Der 296 GTB machte nicht nur mit seiner innovativen V6-Hybridtechnologie Schlagzeilen, sondern auch mit seinem schlichten, eleganten Design
TOFM: Gibt es eine Phase in der Geschichte von Ferrari, in der besonders viel Inspiration herrschte?
FM: Nun, es gab in jedem Jahrzehnt Meisterwerke. Trotzdem möchte ich sagen, dass die Autos in den 60er Jahren eine sehr sinnliche und romantische Form besaßen. Und diese Art von Sinnlichkeit bei der Formgebung wird heute als Teil der Identität von Ferrari angesehen. Der 296 GTB ist ein gutes Beispiel dafür. In ihm finden wir ein wunderschönes Gleichgewicht zwischen sehr klaren, scharfen Linien und sinnlichen, abgerundeten Formen, die zum Streicheln des Autos einladen.
TOFM: Der 250 LM scheint einen sehr starken Einfluss auf den 296 GTB gehabt zu haben.
FM: Wir haben uns an das Design des 250 LM angelehnt, weil ich der Meinung war, dass es perfekt zum 296 passte, der ein sehr kompaktes Auto ist. Die hinteren Lufteinlässe des 250 LM befinden sich in den Kotflügeln, die wie Muskeln auf der Silhouette des Wagens aufliegen. Das ist wahrscheinlich eines der charakteristischsten Elemente dieses Autos.
Der kompakte 250 LM mit Mittelmotor, der 1963 auf den Markt kam, hat den 296 GTB deutlich beeinflusst
TOFM: Denken Sie, dass es in Zukunft mit der Weiterentwicklung der Hybridtechnologie für Ferrari zu einer größeren Herausforderung werden wird, die Vergangenheit als Inspirationsquelle zu nutzen?

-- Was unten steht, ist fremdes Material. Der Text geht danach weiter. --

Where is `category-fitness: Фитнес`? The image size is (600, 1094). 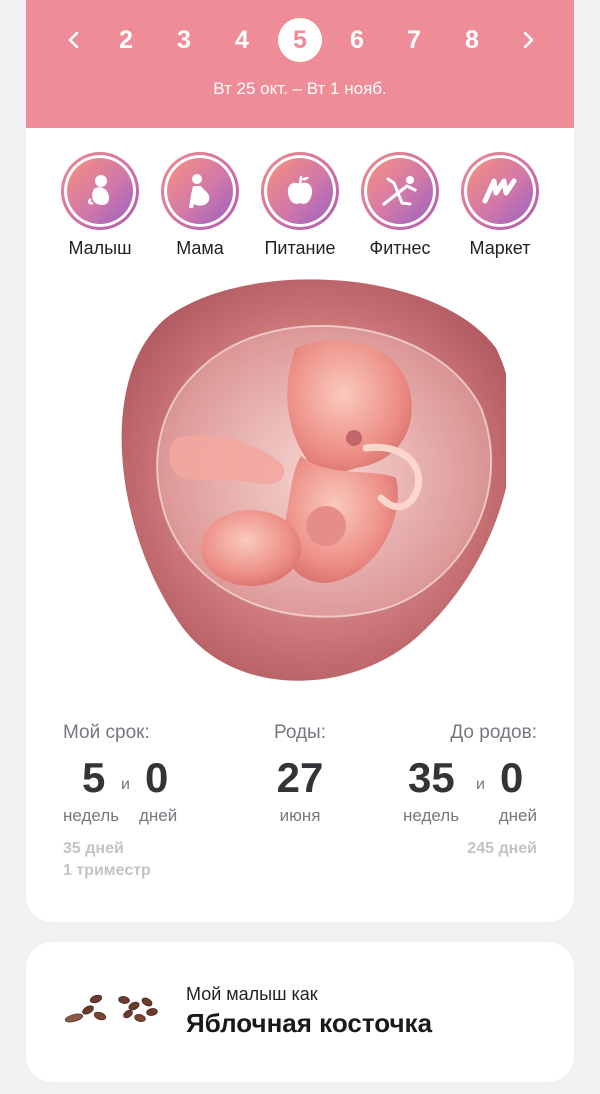 category-fitness: Фитнес is located at coordinates (400, 207).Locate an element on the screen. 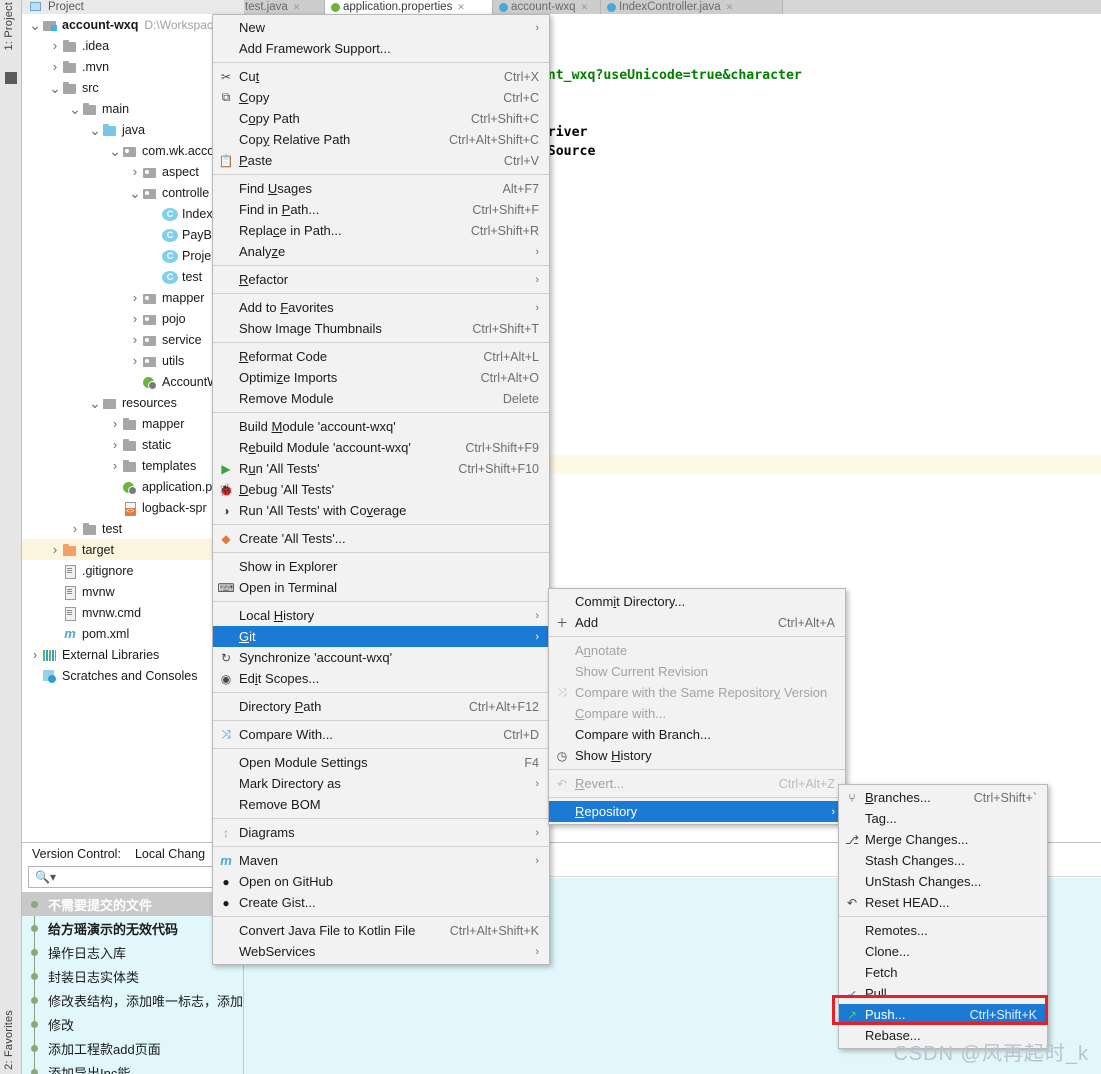 The width and height of the screenshot is (1101, 1074). tree-node-templates: › templates is located at coordinates (132, 466).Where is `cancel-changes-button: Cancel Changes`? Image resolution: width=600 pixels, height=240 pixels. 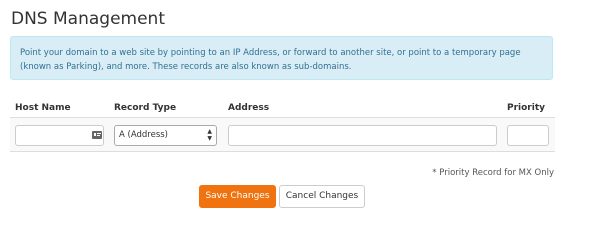 cancel-changes-button: Cancel Changes is located at coordinates (322, 196).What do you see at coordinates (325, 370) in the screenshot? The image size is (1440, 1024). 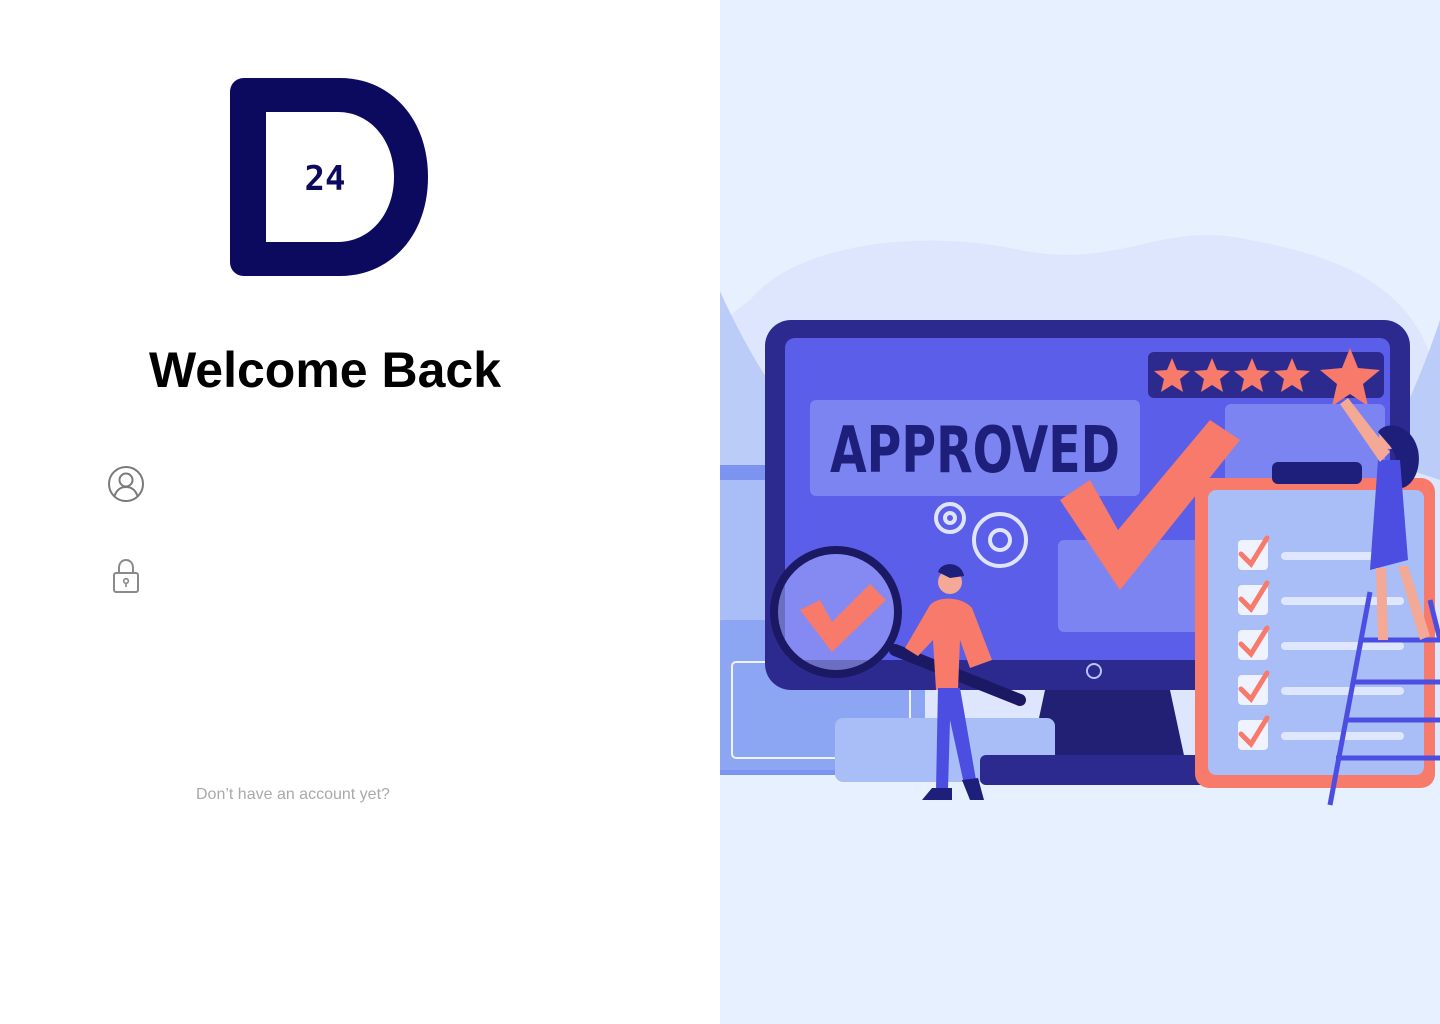 I see `page-title: Welcome Back` at bounding box center [325, 370].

FM: Wenn wir es mit einer sehr innovativen Technologie zu tun haben, muss das Design diese widerspiegeln. Der 296 ist ein sehr modernes Auto, dem es jedoch gelingt, seine Sportlichkeit mit der Eleganz der Vergangenheit zu verbinden.
TOFM: Gibt es für Sie neben der alten Ferrari-Meisterwerke auch andere Inspirationsquellen?
FM: Wir finden überall Inspiration. Architektur zum Beispiel. Die Meisterwerke der italienischen Designer der 60er und 70er Jahre sind eine unglaubliche Inspirationsquelle. Und in meinem Büro steht eine wunderschöne Hi-Fi-Anlage von Brionvega von Castiglioni, die immer noch überraschend frisch ist, obwohl sie bereits 1965 entworfen wurde.
LaFerrari, der erste Hybridwagen mit 963 PS, wurde unter anderem vom Bildhauer Anish Kapoor inspiriert
TOFM: Gibt es einen Ferrari, der mit besonders ungewöhnlichen Designeinflüssen überrascht?
FM: Als wir den LaFerrari entwarfen, ließ ich mich von den Skulpturen von Anish Kapoor inspirieren. Natürlich wollten wir keine organischen Formen wie die Kapoor-Skulpturen schaffen, aber sie gaben uns eine Idee, wie man eine Verbindung zwischen der Innen- und Außenfläche des Wagens herstellen könnte. Doch beim 296 GTB ging es um Eleganz und Schlichtheit. Es gibt einen schönen Satz des berühmten Bildhauers Constantin Brâncuși, der auf die Frage, was Einfachheit für ihn bedeute, antwortete: „Einfachheit ist aufgelöste Komplexität“. Und ich denke, das war immer unser Motto bei der Entwicklung des 296 GTB.
Von allen Ferraris ist es der 330P4, der in Flavio Manzoni die größte Begeisterung auslöst
TOFM: Und zum Abschluss: Haben Sie einen Lieblings-Ferrari?
FM: Das ist kein Geheimnis. Ich habe eine große Leidenschaft für den Ferrari 330P4. Die Form des Autos war so elegant und sinnlich – und doch war es ein technisches Produkt, das für die Rennstrecke konzipiert wurde. Dieses Auto ist von einer erstaunlichen Schönheit.